▶ THE EXERCISE: Find each line in the entries below that contains the word "target", and copy those lines out in full.

▶ DATA IN THIS EXERCISE:

※

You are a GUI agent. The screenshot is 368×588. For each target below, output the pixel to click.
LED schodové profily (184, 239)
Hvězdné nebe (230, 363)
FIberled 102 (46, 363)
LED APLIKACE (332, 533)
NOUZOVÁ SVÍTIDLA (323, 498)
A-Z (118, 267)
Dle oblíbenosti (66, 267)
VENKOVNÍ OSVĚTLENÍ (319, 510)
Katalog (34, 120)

※

▶ ANSWER:
You are a GUI agent. The screenshot is 368×588. For each target below, output the pixel to click.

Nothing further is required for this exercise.